Evidence Summary

The evidence base to support prescribing of antiemetics in advanced cancer and other palliative conditions is not well developed. Much of the existing knowledge relates to chemotherapy induced nausea and vomiting, which involves a well-defined 'emetic pathway'. The physical causes in palliative care patients are likely to be more complex.

The main classes of antiemetics are:

  • Dopamine antagonists (eg, metoclopramide, haloperidol, domperidone, levomepromazine, other antipsychotics)
  • Antihistamines (eg, cyclizine, promethazine)
  • Serotonin (5HT3) antagonists (eg, ondansetron, tropisetron, granisetron)
  • Other agents (eg, anticholinergics, steroids, neurokinin-1 antagonists, benzodiazepines for anticipatory nausea).
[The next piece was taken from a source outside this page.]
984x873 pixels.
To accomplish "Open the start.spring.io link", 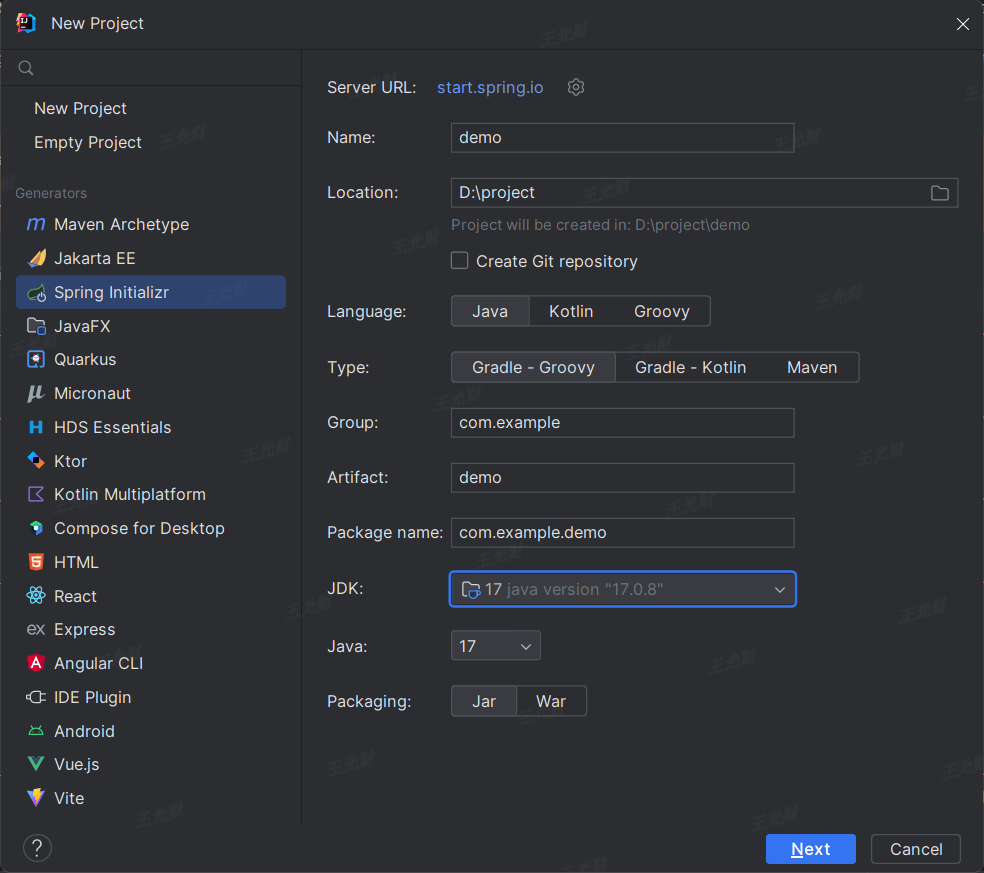I will (x=490, y=87).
Choosing antiemetics based on the presumed mechanism of the symptoms (55kb pdf) and the inferred neurotransmitter pathways thought to be involved in each mechanism, is a standard approach in palliative care. The effectiveness of this approach has been investigated in several small studies. [1] However the lack of strong evidence regarding the underlying assumptions means that antiemetic choices are still, in practice, derived mainly from expert opinion. [2]
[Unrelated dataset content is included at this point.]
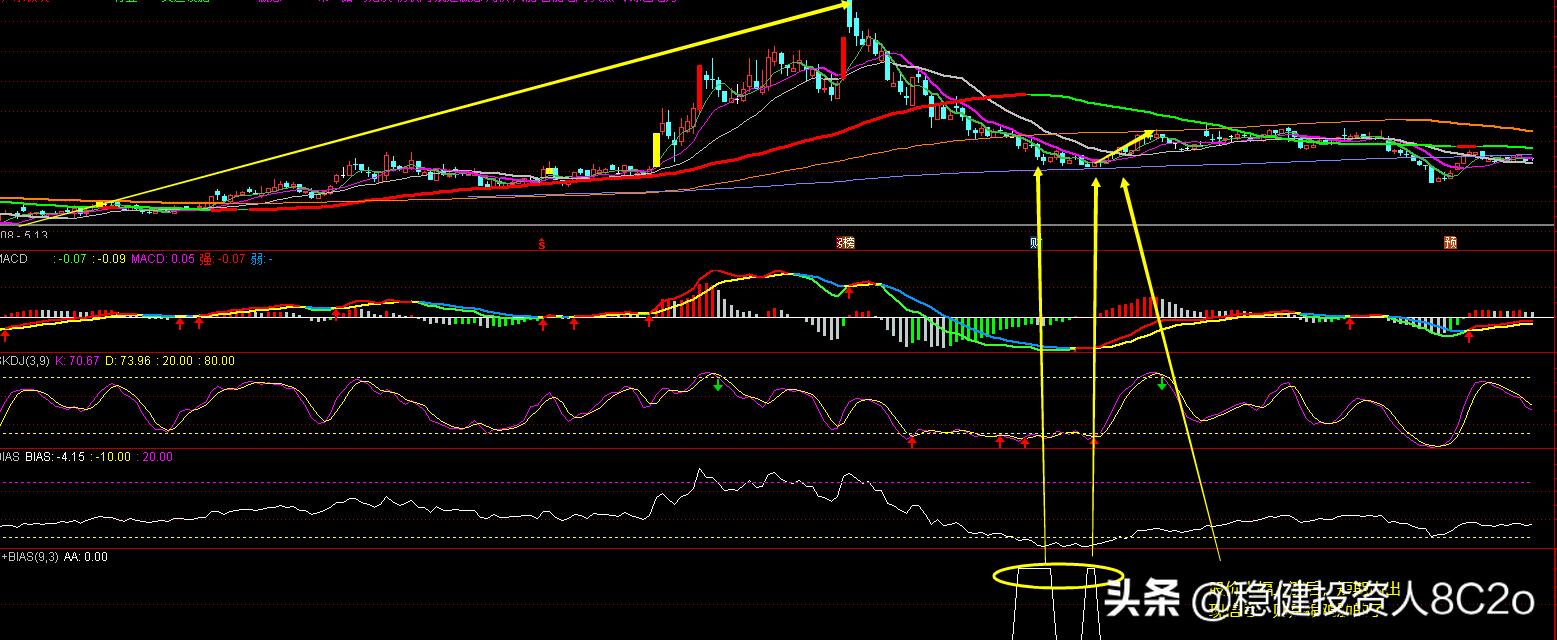Image resolution: width=1557 pixels, height=640 pixels.
Task: Click the red S marker on the date axis
Action: (x=542, y=242)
There is some evidence that metoclopramide is effective in advanced cancer, and it is the best studied antiemetic in this setting. [2] It had a 75% response rate when used for chronic nausea thought to be due to gastroparesis. [3]

There is evidence to support the effectiveness of serotonin antagonists in palliative care and these medications remain the main treatment for nausea and vomiting associated with radiotherapy. [4]
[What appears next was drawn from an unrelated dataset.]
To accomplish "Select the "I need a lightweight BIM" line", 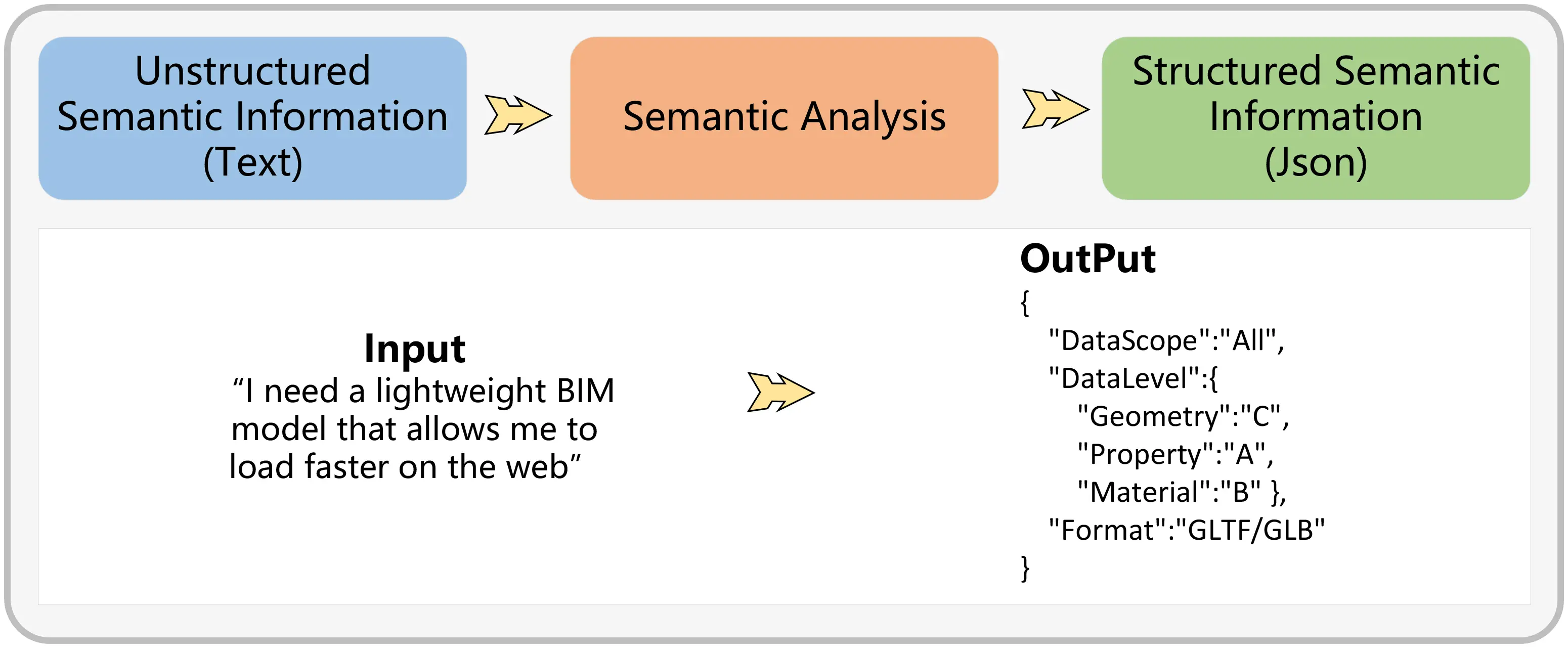I will pos(423,391).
Many antiemetics are commonly in use off-license in palliative care, such as:

  • Cyclizine (an antihistamine available via the Special Access Scheme)
  • Corticosteroids [5]
  • Methotrimeprazine / levomepromazine (a broad spectrum antipsychotic available via the Special Access Scheme).

They are likely to be effective, although the research supporting their use is not extensive. [2]

There is moderate quality evidence that olanzipine may prevent nausea in patients receiving chemotherapy, but it’s use in palliative care is under studied. [6]

Practice Implications

  • Antiemetics that can be given by the subcutaneous route if nausea or vomiting are uncontrolled are used in palliative care for practical reasons.
  • Prochlorperazine is not as frequently used because it is unsuitable for the subcutaneous route.
  • Inferences about the main mechanism of nausea can be used to guide choice of antiemetic according to receptor profile in most instances.